Russia already won the war they wanted a few years ago. the russian speaking and sympathetic and leaning regions of ukraine. the rest is just a war of attrition until both sides exhaust themselves. the CIA moved in and caused this in 2014 under grandpa mccain and barry the bomber obama.

Mick
Mick
6 days ago
Reply to  Mike Shedlock

The EU didn’t step up with $100 billion in weapons. There aren’t that quantity of weapons to send that Ukraine could use right now (if they even had sufficiently trained numbers of men remaining to use them). They’ll receive a few billion here and there in weapons, some IOUs from the MIC, and the rest goes to prop up the finances a bit longer with billions skimmed off the top for Zelensky and other corrupt officials.

Re: territory, one of Russia’s firm conditions is that UKR has to remove its forces from all annexed oblasts which are officially recognized as Russian territory, but the latest “20 point peace plan” from Zelensky would establish a freeze along the current line of contact. https://kyivindependent.com/zelensky-reveals-20-point-peace-plan-draft-backed-by-ukraine-us/ . There are many other problems with his proposal, and I don’t see the gap closing in time.

IMO there’s no move that Ukraine can make that gets Russia to back down re: what they see as an existential security threat. They can try to disrupt Russian oil to get them to stop, but Russia will only escalate further.

eighthman
eighthman
7 days ago

I don’t think number 7 will happen because Zelensky is a dead man walking as soon as the conflict ends. This is why he must stop peace moves.

https://sputnikglobe.com/20260101/zelensky-knows-hes-toast-after-conflict-ends–analyst-1123398797.html

Others have noticed this too, as above. Ukraine will keep bleeding, EU will keep supporting and “experts” will continue to come up with ‘reasons” why Ukraine will win somehow. I feel very sorry for young Ukrainian men who are trapped, facing death and poverty, forbidden to run away – while oligarchs steal.

Tollsforthee
Tollsforthee
7 days ago
Reply to  eighthman

Are you sorry for the Russians who are dying as well?

Russian bot.

Jon L
Jon L
7 days ago
Reply to  Tollsforthee

Wish for 2026 – less Russian propaganda on blogs.

Jon L
Jon L
7 days ago
Reply to  Jon L

Should qualify that – less Russian propaganda in responses to blogs. Do not want to imply Mish is anything other than honest.

Mick
Mick
6 days ago
Reply to  Jon L

Rather than claiming “Russian propaganda”, you can counter with better information if you have it. It’s better than simply losing the argument.

Phil in CT
Phil in CT
6 days ago
Reply to  Mick

An opinion piece isn’t information. It’s hilarious to hear someone complain about Ukrainian oligarchs in the context of Russia. If you can’t smell the propaganda there, check your sniffer!

Webej
Webej
6 days ago
Reply to  Tollsforthee

Yes. But their fate is quite different.
They volunteered, are honored by their society, and receive a lot of benefits.

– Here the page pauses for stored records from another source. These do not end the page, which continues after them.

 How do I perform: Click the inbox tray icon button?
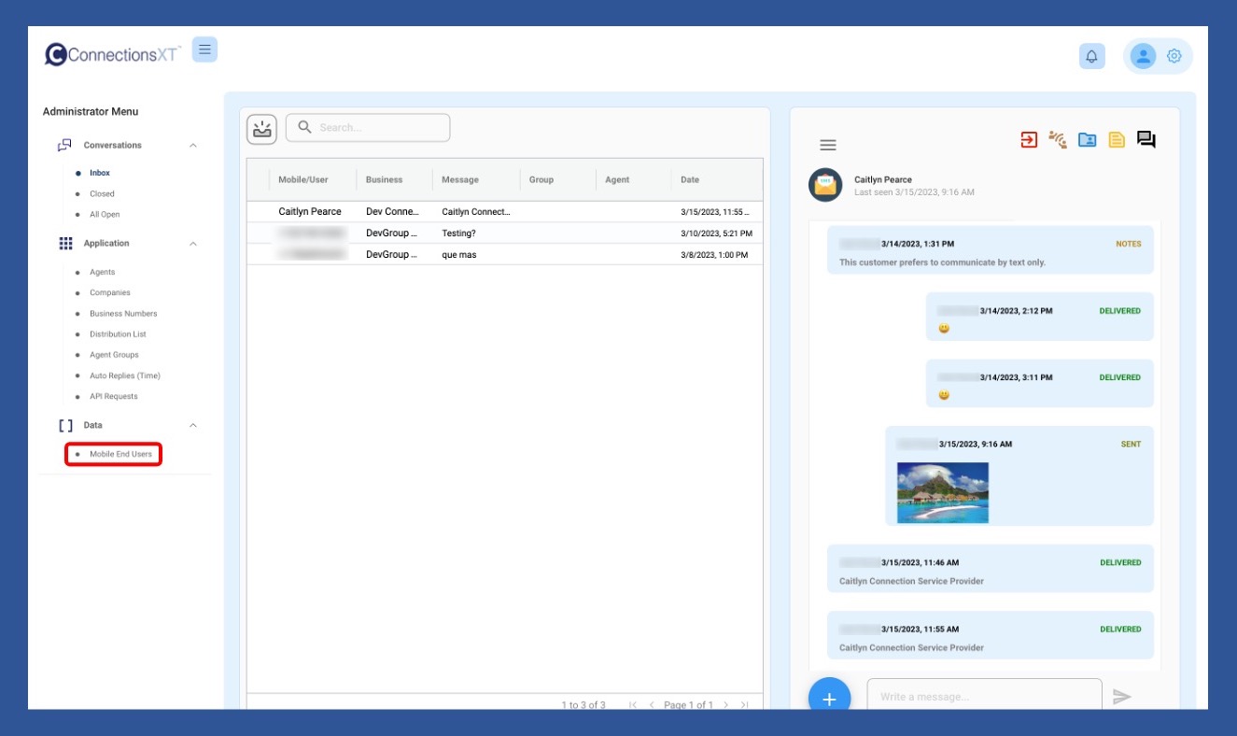262,129
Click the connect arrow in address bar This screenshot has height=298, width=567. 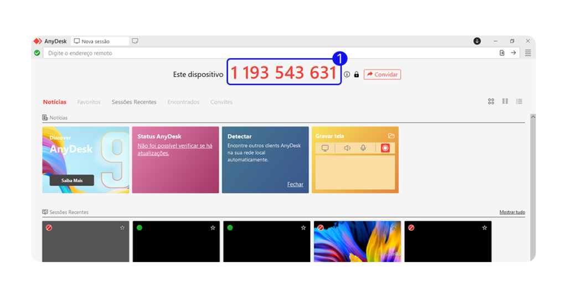click(x=513, y=53)
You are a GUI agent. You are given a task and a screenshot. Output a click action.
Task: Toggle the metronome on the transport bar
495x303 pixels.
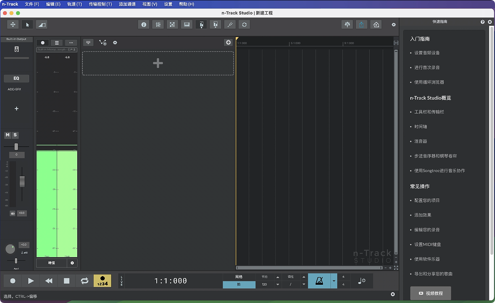click(319, 281)
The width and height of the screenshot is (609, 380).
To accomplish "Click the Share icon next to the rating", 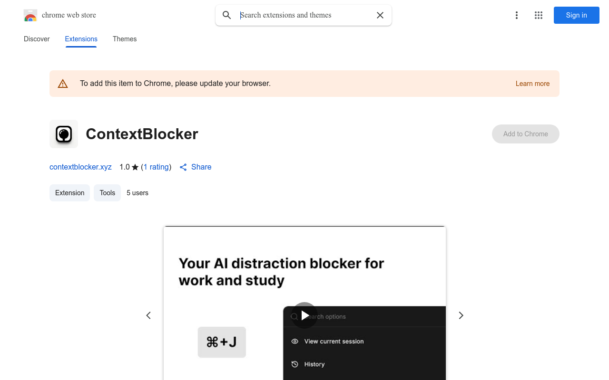I will pyautogui.click(x=183, y=167).
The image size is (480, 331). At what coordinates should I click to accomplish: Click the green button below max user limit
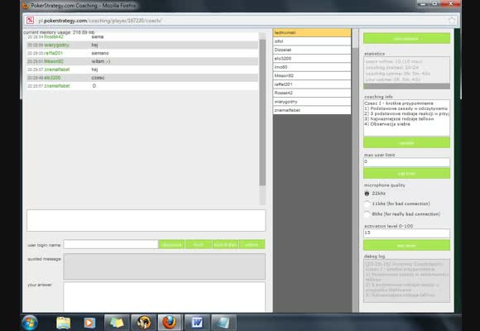point(406,174)
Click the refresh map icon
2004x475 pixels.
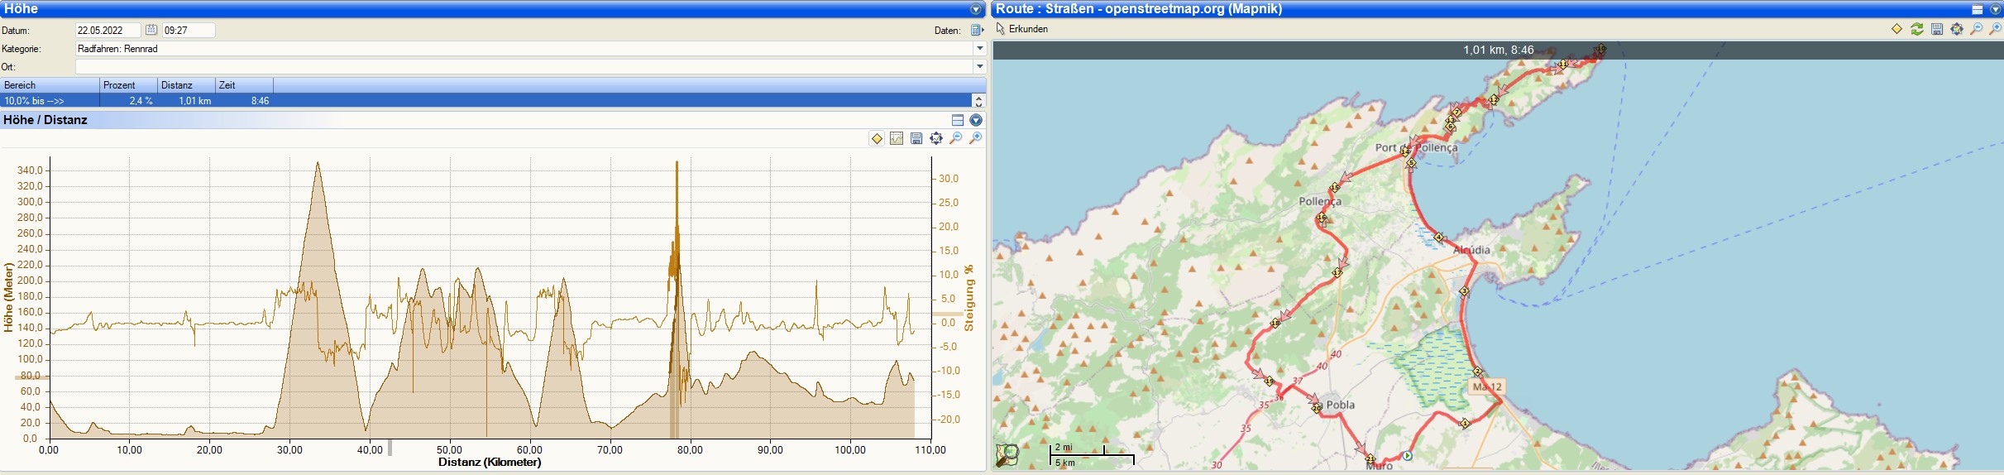(1916, 29)
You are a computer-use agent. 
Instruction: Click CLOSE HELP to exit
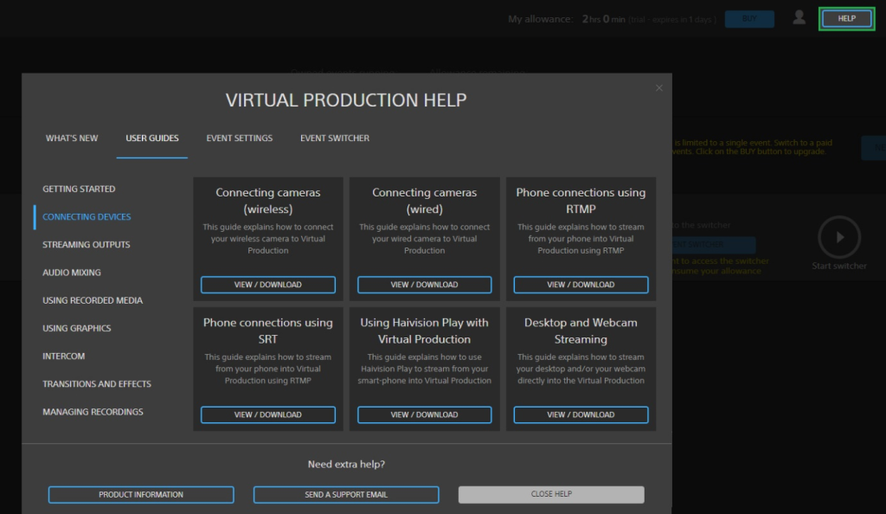coord(551,494)
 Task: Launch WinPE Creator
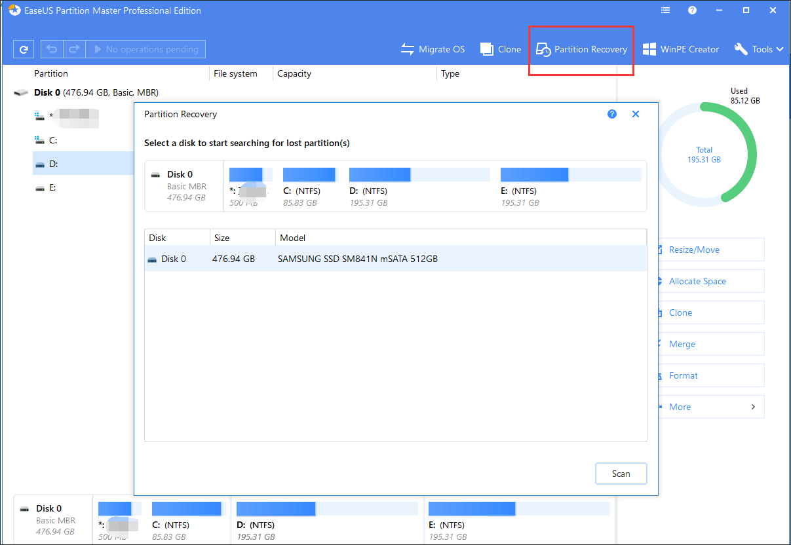coord(680,49)
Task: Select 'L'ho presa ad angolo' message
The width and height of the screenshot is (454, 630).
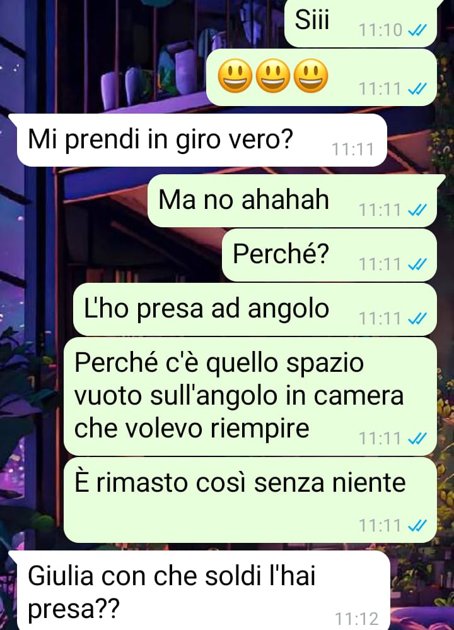Action: [x=255, y=309]
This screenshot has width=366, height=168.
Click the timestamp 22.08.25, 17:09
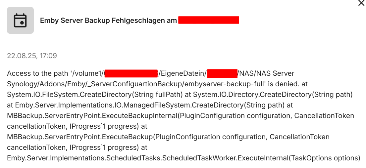click(x=32, y=56)
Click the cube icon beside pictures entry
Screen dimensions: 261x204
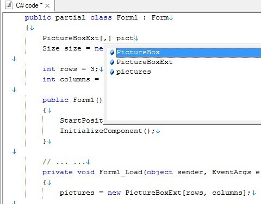point(112,72)
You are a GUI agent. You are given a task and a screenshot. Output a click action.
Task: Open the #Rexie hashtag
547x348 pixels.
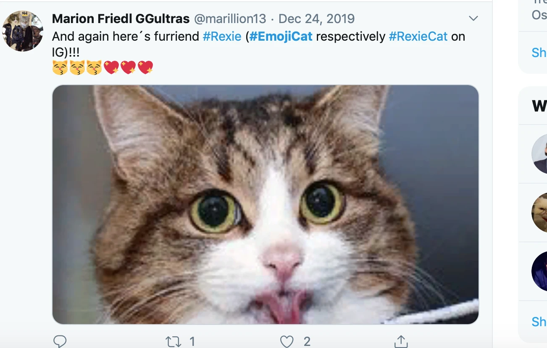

The Ukrainian men on the other hand are being

  • kidnapped off the streets,
  • pushed into battle with almost no training,
  • often in positions where survival is measured in hours instead of days,
  • with only two possible futures:
  1. Killed by Russians they never even get to see;
  2. Shot in the back by mercenary or “ideological” battalions (the “barrier” troops or “blocking” formations) if they attempt to surrender.

Their families might get notification, will have to sue and wait a long time for any promised damages, and are very likely to be remembered as nothing but fertilizer.

HMC
HMC
7 days ago

A meaningful rise in unemployment seems incompatible with a growing labor shortage due to deportations and closed borders.

Tariffs will be largely going away for 2026, plus refunds will be stimulative.

The economy is set to run hot with real rates basically at zero and a stimulative fiscal stance. I’d expect steady employment and hot wages at the low end, feeding (along with health care) into CPI ticking back up towards 4%.